Just like the secondary, there is competition in every other positon at this point of training camp.

Second year Tight End, Jeremy Sprinkle believes that the competition for the tight end positions is amazing right now.

“It’s great. It’s six of us right now. Jordan Reed is limited right now, but there’s six great Tight Ends, we work hard every day and it just makes us better.”

Sprinkle wasn’t the only one to mention how important Jordan Reed was to the team. Wide Receiver, Josh Doctson enjoys the presence of Reed on the team.

“He helps the team out. Jordan has been a significant player. Each day out here, he’s been progressing. I love him as a player. That’s the first person I admired when I got out here.”

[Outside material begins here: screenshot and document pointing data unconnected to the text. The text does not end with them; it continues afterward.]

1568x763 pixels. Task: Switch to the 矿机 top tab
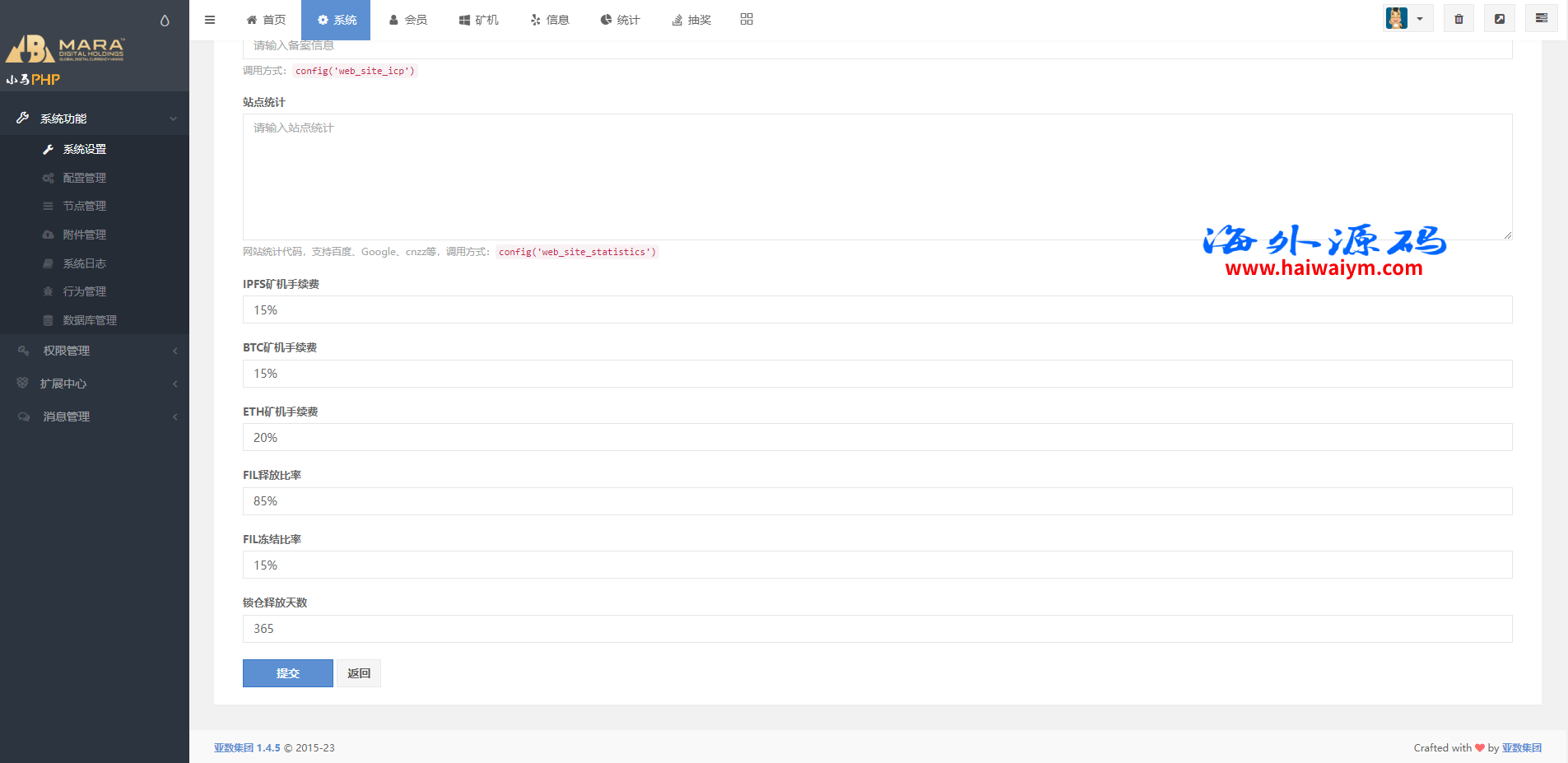click(479, 20)
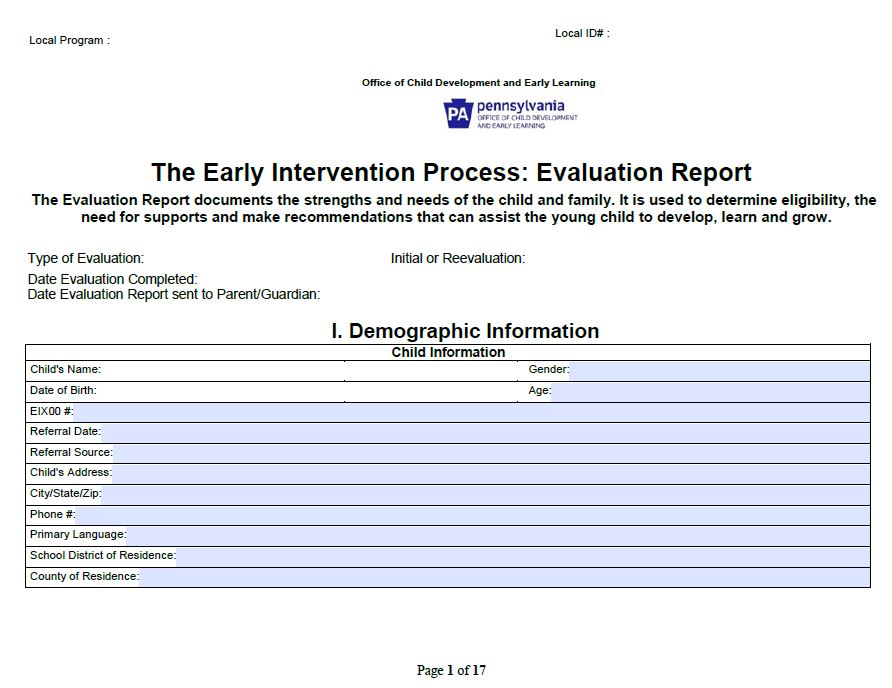This screenshot has width=892, height=688.
Task: Click the PA keystone logo
Action: coord(455,111)
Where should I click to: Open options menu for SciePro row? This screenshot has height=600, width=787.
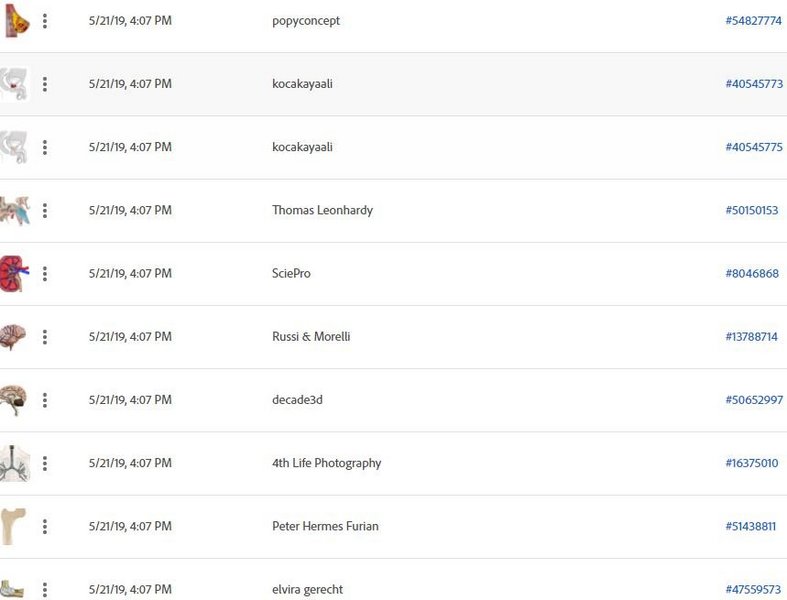point(45,274)
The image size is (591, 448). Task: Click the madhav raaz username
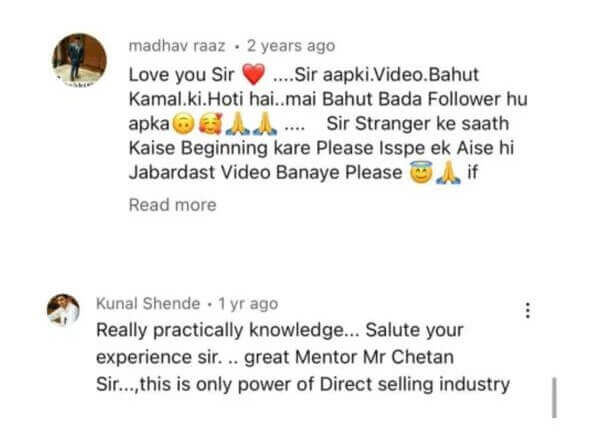click(177, 46)
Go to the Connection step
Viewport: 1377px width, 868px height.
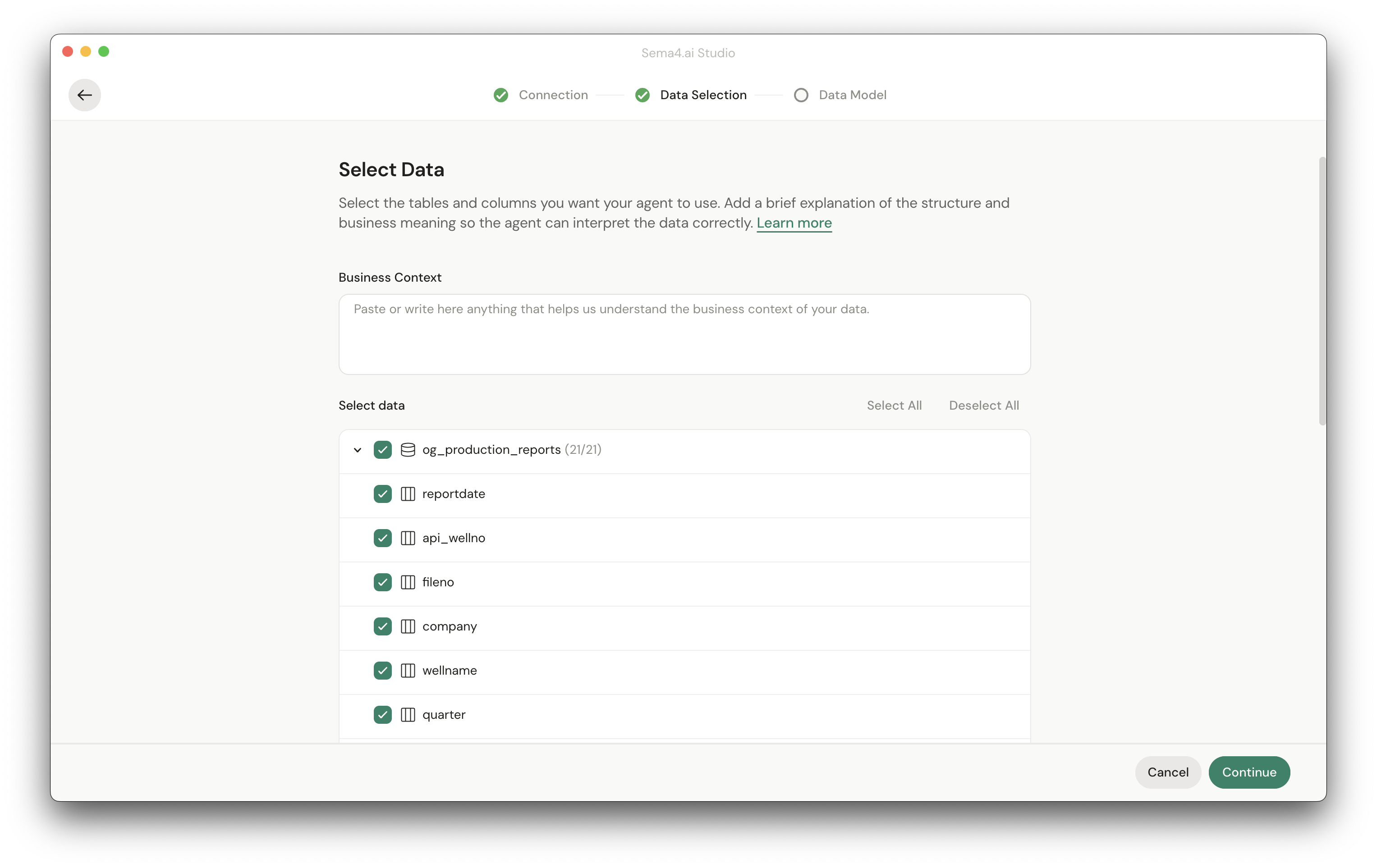(541, 95)
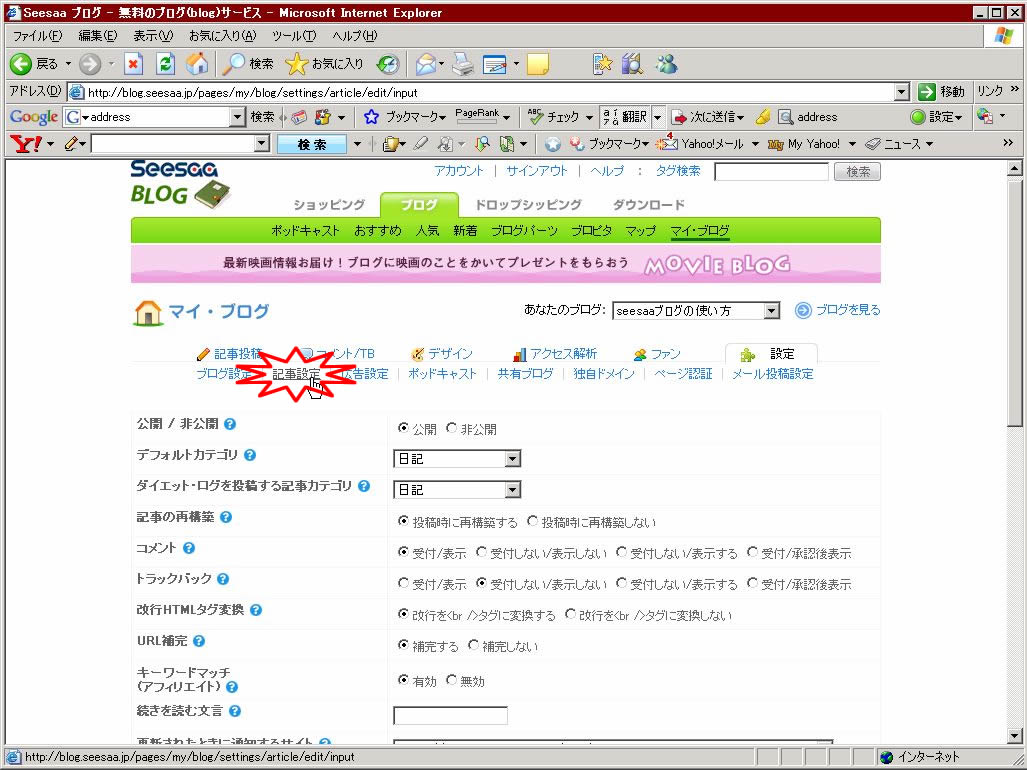Click the Stop loading icon
Viewport: 1027px width, 770px height.
point(134,64)
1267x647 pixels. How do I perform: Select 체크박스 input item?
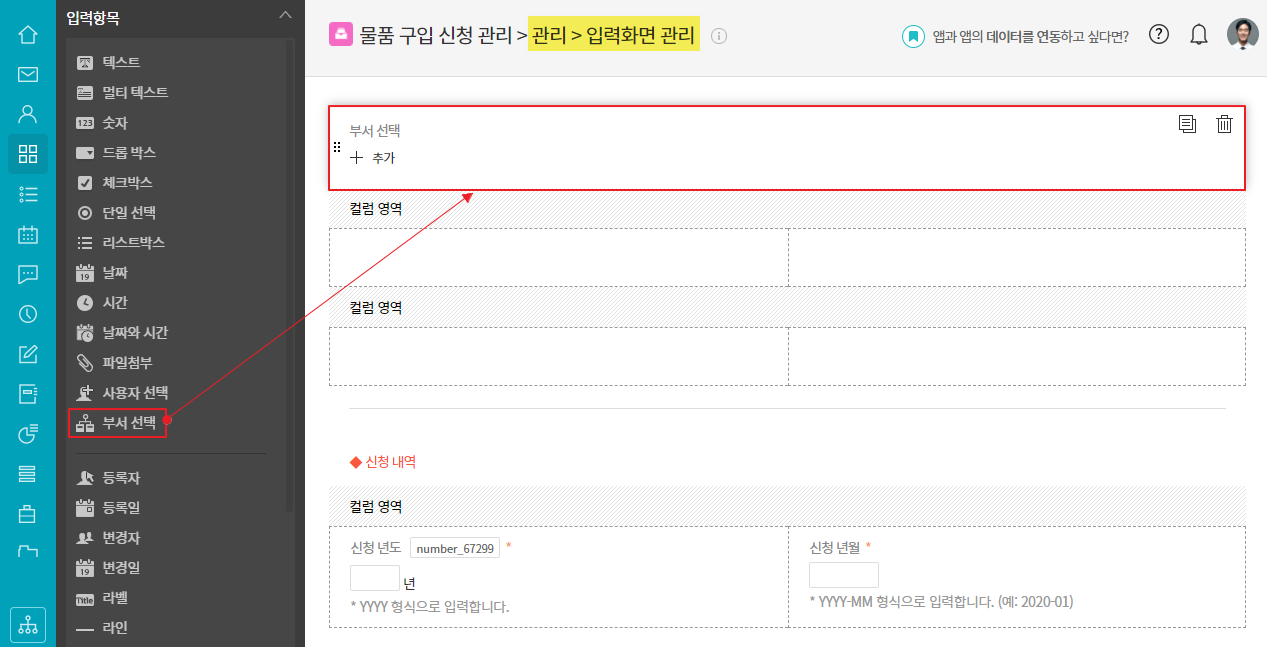click(126, 183)
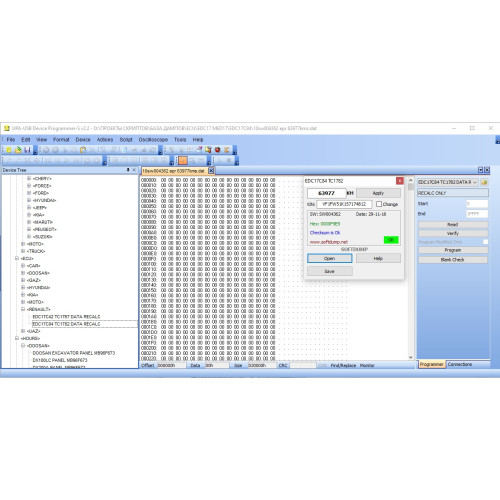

Alexander being interviewed by the media

The Wide Receiver competition is at eleven players as of July 25th and one big name that recently signed onto the Redskins this offseason is Paul Richardson Jr. Doctson acknowledge how well of a student of the game of football that Richardson Jr. is:

“If you watch him, he’s a speedster. He’s a great teammate. He has a huge football IQ. He’s a football player. You don’t have to tell Paul a lot of things. He just goes out here and it’s natural to him.”

Docton showed that he was feeling better from his Achilles injury by making a catch in which he didn’t see the ball until the moment he turned around. Whether it was natural chemistry between him and Quarterback Alex Smith or not, Head Coach Jay Gruden believed that it was luck:

“That was luck (laughter). He never saw that ball. He does have great mitts there is no doubt about it… That particular play, there is no way you can tell me that was skill (laughter),” Gruden stated in his morning press conference.

Gruden would also bring up how valuable it is to have Colt McCoy as a backup for Alex Smith. Gruden believes that he is a great backup quarterback and if anything happened to Smith that he knows that the team is in good hands with McCoy taking charge. McCoy thought about being the starter due to the uncertainty of Kirk Cousins but he states that he appreciate that he has a job in the NFL and that he wants to compete and play.